Your goal: Each line from the one containing "体験 (480, 737)" to the end of the listing below should be output exactly; no other line is wanted.

Material shown:
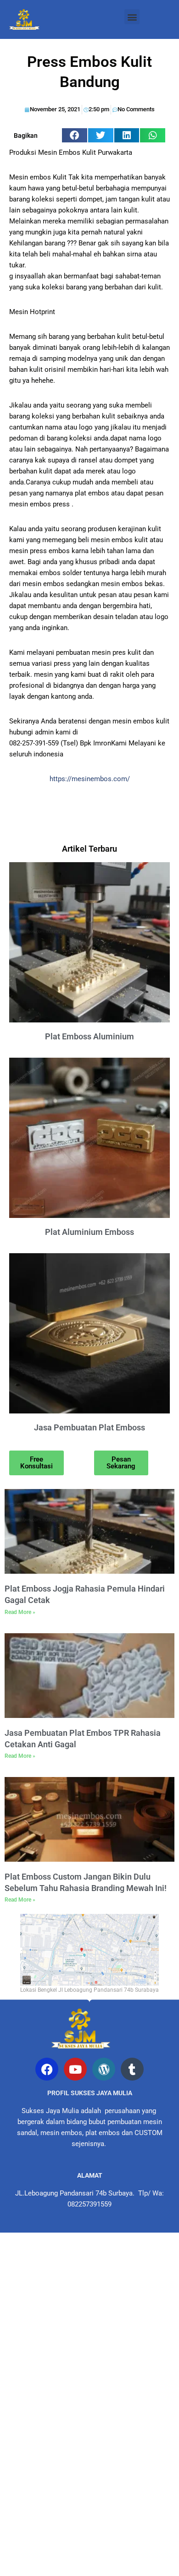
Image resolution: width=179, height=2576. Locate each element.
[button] (132, 16)
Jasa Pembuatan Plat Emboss (89, 1427)
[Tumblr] (132, 2069)
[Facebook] (46, 2069)
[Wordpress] (103, 2069)
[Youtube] (75, 2069)
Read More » (20, 1612)
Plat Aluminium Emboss (89, 1232)
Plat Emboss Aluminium (89, 1036)
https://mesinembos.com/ (90, 779)
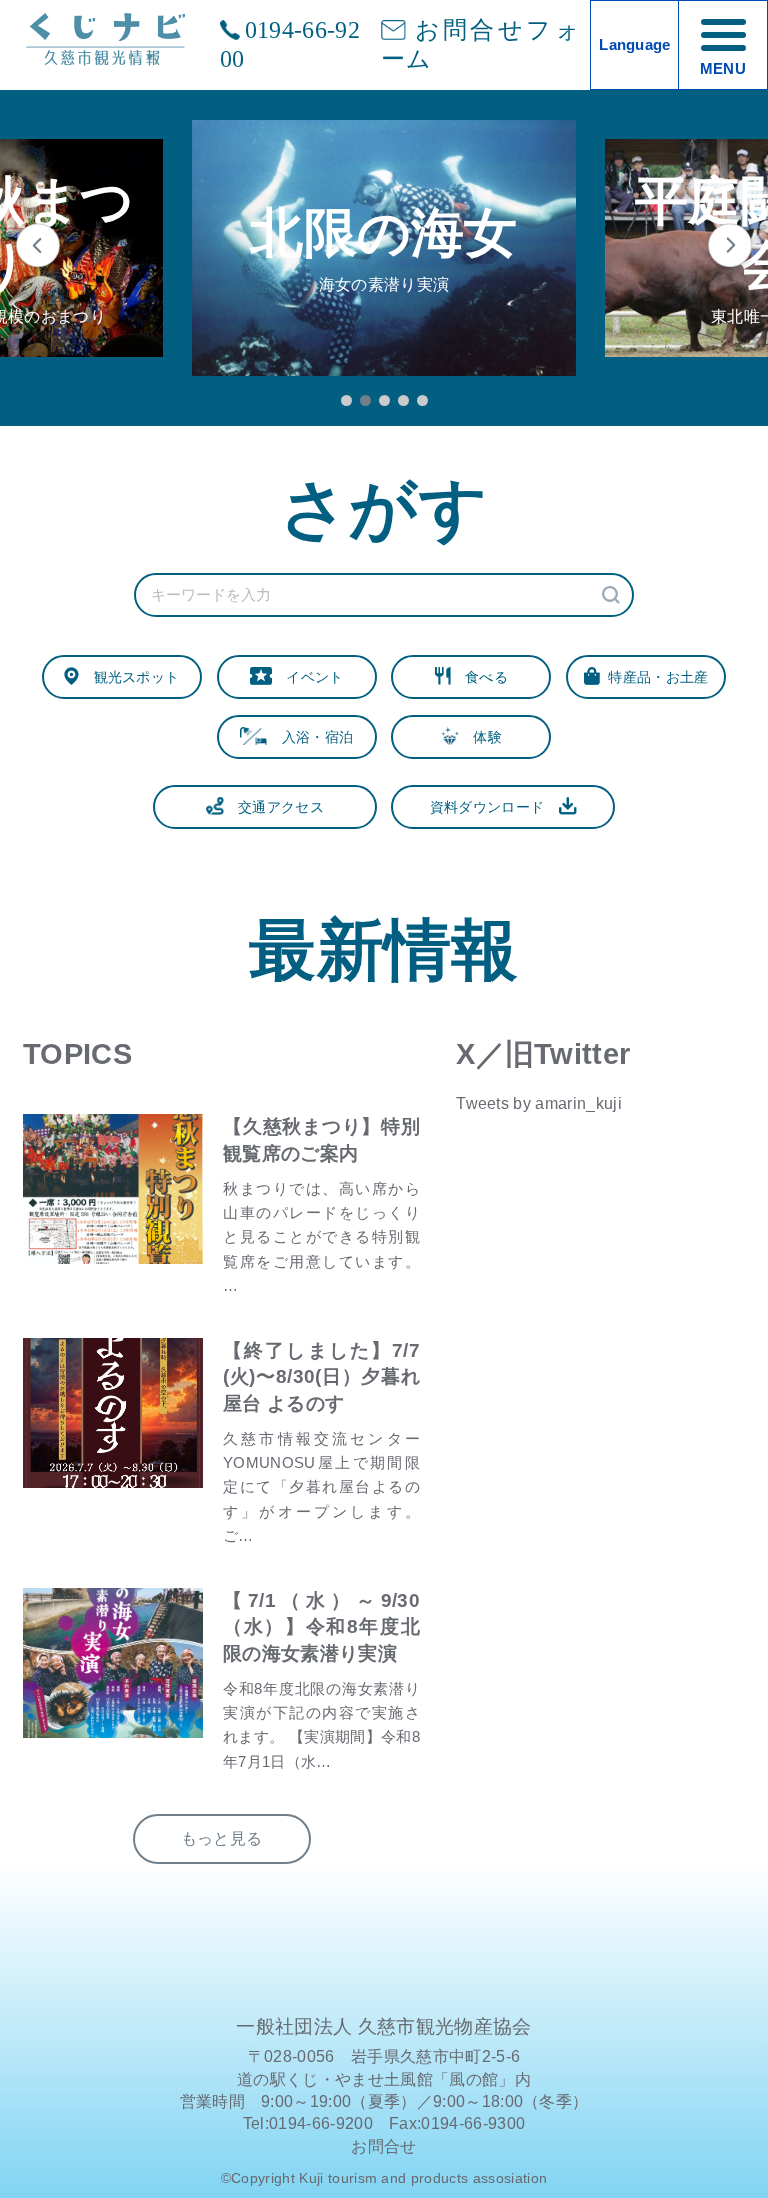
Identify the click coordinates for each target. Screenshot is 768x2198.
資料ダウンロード (494, 807)
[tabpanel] (384, 248)
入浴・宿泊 (310, 737)
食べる (479, 677)
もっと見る (222, 1838)
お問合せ (383, 2146)
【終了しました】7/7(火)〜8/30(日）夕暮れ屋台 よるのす (321, 1376)
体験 (480, 737)
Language (635, 45)
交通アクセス (274, 807)
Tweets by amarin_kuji (539, 1103)
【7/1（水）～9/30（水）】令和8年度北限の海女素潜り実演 (321, 1626)
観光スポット (129, 677)
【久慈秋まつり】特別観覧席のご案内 (321, 1139)
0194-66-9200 (290, 44)
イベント (308, 677)
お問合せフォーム (480, 44)
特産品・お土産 (654, 677)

Answer area:
体験 (480, 737)
Language (635, 45)
交通アクセス (274, 807)
Tweets by amarin_kuji (539, 1103)
【7/1（水）～9/30（水）】令和8年度北限の海女素潜り実演 (321, 1626)
観光スポット (129, 677)
【久慈秋まつり】特別観覧席のご案内 (321, 1139)
0194-66-9200 (290, 44)
イベント (308, 677)
お問合せフォーム (480, 44)
特産品・お土産 (654, 677)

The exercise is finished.